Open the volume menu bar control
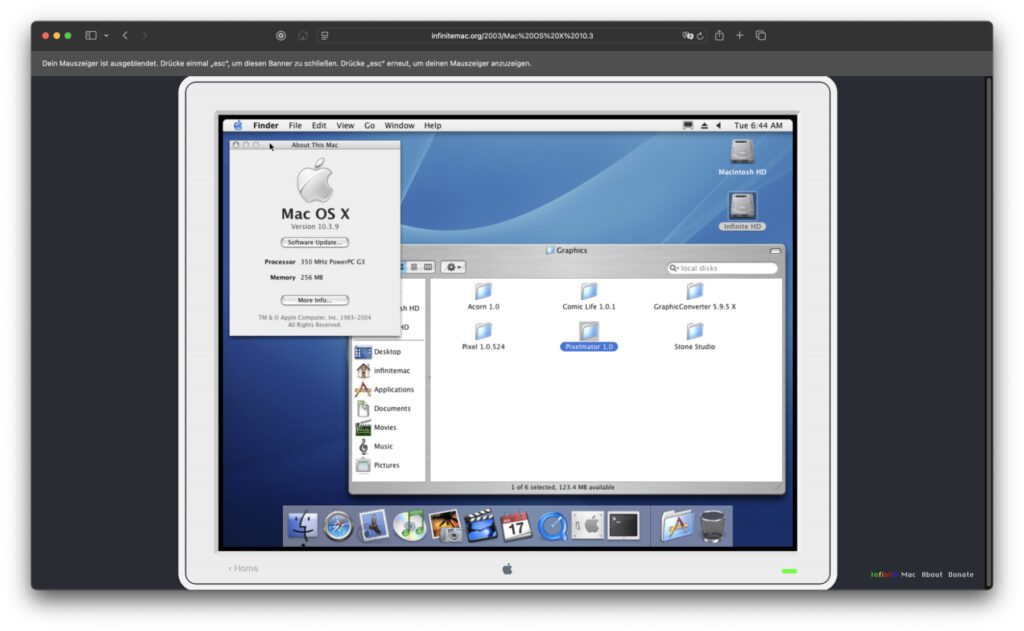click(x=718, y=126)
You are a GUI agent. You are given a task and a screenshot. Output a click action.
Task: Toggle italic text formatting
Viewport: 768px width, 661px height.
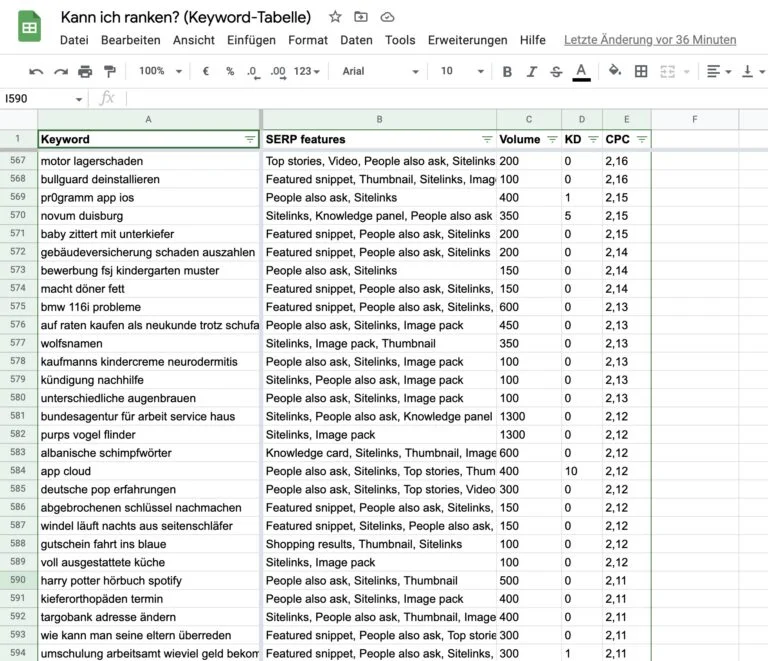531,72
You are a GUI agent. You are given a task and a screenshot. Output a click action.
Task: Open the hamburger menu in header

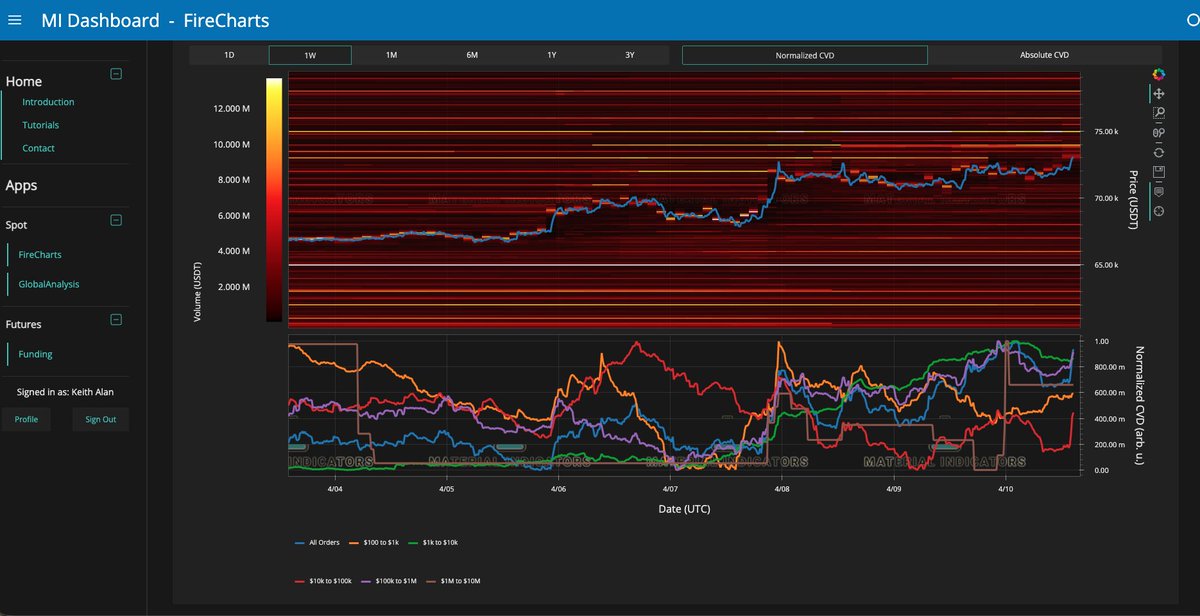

*Exercise brief*.
Quote the data above in full, leaving out the pictures it holds.

*Task output*.
Open the volume menu bar control
click(x=718, y=126)
You are a GUI agent. You are given a task and a screenshot. Output a click action.
Task: Toggle italic text formatting
Viewport: 768px width, 661px height.
531,72
You are a GUI agent. You are given a task and a screenshot. Output a click action.
Task: Open the hamburger menu in header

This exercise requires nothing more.